25. A railroad structure (5) having a construction joint (4) and a railroad track (3) having at least one rail (2) being guided over the construction joint (4), extending between two structural parts of the railroad structure (5) supporting the railroad track (3), characterized in that at least one rail (2) being supported in the region of the construction joint (4) by a bridging structure (1) according to one of the preceding claims.

26. The railroad structure according to claim 25, characterized in that the railroad structure (5) comprising a railroad bridge.

27. The railroad structure according to claim 25 or 26, characterized in that the bridging structure (1) being attached to the railroad track (3) in a floating manner.

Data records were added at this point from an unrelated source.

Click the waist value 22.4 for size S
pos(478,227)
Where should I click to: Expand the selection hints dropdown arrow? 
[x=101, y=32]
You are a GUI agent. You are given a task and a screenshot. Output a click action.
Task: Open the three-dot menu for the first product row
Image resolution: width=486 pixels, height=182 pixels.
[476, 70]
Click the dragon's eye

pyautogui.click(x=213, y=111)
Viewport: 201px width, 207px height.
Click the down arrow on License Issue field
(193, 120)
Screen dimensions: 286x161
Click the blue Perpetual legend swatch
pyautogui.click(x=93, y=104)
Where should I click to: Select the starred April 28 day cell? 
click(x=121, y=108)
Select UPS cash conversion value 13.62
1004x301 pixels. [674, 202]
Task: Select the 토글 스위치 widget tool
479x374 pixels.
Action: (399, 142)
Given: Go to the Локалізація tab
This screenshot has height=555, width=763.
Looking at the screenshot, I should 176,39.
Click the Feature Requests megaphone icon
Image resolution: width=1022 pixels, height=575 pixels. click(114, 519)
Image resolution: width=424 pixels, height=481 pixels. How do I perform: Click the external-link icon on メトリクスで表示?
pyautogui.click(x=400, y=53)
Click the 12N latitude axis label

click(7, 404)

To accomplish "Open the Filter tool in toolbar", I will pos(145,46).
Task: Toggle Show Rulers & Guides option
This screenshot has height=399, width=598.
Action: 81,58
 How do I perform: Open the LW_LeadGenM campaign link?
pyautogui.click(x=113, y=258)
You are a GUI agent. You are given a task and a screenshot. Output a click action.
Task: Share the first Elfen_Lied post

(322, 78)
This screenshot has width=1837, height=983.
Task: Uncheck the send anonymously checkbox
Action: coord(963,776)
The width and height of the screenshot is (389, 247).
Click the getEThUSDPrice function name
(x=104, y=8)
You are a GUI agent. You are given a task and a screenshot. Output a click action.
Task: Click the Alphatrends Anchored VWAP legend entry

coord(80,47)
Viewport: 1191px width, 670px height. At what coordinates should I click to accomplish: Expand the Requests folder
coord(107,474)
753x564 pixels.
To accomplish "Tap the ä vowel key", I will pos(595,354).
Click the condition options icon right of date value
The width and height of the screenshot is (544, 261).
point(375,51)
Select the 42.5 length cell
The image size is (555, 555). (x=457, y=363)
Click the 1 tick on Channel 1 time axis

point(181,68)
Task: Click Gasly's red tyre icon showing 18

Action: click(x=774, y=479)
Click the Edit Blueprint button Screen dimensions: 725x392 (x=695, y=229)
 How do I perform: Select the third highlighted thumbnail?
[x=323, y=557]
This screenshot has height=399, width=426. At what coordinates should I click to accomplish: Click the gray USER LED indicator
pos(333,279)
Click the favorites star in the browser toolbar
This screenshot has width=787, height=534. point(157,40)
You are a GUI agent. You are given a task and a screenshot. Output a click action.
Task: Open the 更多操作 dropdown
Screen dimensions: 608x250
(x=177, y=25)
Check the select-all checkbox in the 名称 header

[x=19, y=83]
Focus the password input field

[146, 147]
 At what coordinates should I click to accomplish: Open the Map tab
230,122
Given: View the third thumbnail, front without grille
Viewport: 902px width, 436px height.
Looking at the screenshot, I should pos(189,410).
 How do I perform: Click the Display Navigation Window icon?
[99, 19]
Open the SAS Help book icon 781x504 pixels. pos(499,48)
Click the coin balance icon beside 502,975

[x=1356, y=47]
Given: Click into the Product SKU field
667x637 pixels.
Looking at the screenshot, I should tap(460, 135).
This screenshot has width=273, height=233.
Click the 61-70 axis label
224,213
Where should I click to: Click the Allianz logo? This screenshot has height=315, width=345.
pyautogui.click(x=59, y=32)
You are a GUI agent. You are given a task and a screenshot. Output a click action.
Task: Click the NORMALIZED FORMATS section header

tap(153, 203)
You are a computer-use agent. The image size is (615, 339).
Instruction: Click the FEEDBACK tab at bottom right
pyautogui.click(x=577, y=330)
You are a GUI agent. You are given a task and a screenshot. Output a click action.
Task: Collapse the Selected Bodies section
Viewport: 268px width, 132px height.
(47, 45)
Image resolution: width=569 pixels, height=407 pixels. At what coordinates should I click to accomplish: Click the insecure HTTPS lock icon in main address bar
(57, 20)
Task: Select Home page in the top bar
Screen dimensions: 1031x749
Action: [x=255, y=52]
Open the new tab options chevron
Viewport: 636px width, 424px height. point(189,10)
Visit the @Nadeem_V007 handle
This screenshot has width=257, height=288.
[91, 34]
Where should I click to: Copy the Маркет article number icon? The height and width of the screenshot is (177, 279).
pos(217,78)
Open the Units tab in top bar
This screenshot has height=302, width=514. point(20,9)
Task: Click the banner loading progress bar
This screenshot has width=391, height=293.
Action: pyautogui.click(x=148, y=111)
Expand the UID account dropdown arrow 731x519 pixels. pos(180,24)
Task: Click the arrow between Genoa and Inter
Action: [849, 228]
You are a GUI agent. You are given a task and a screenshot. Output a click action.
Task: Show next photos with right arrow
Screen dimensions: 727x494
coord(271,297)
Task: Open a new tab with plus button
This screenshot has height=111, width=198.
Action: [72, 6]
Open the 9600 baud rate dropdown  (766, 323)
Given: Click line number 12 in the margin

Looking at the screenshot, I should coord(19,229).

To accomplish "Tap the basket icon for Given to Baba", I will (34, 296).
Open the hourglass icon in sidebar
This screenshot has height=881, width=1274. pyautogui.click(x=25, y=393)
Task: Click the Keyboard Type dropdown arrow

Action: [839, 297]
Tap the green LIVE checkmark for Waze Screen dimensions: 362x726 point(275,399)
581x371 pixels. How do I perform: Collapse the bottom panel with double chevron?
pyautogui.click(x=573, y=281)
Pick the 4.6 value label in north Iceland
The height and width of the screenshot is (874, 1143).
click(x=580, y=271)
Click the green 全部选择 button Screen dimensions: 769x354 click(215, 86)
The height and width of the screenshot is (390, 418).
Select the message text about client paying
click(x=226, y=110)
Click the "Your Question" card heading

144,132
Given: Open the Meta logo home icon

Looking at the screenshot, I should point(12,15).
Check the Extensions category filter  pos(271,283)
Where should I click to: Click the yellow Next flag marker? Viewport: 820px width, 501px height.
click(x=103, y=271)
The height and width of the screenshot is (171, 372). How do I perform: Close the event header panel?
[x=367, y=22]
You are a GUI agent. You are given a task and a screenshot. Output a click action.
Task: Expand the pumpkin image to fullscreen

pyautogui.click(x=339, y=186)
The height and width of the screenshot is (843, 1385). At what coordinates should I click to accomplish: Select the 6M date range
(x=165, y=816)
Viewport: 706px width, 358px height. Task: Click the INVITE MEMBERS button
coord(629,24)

28. The railroad structure according to any one of claims 25 to 27, characterized in that the railroad track (3) being designed as a slab track with a concrete slab (19) and the bridging structure (1) being fastened to the concrete slab (19).

29. The railroad structure according to any one of claims 25 to 27, characterized in that the railroad track (3) being designed as a track with ballast bed (7) and sleepers (37) and the bridging structure (1) being fastened to at least two, preferably four, bearing sleepers (6) of the railroad track (3).

30. The railroad structure according to one of claims 25, 26, 27 or 29, characterized in that the bearing sleepers (6) to which the bridging structure (1) is attached each having at their outer ends a recess (3) for receiving a part of the bridging structure, in particular a cradle carrier bearing (25).

31 . The railroad structure according to any one of claims 25, 26, 27, 29 or 30, characterized in that the bearing sleepers (6) used for supporting the bridging structure (1) being connected to further adjacent sleepers (37) in the longitudinal direction of the rail (2) in a load-bearing manner by means of spacers, in particular appropriately dimensioned rods.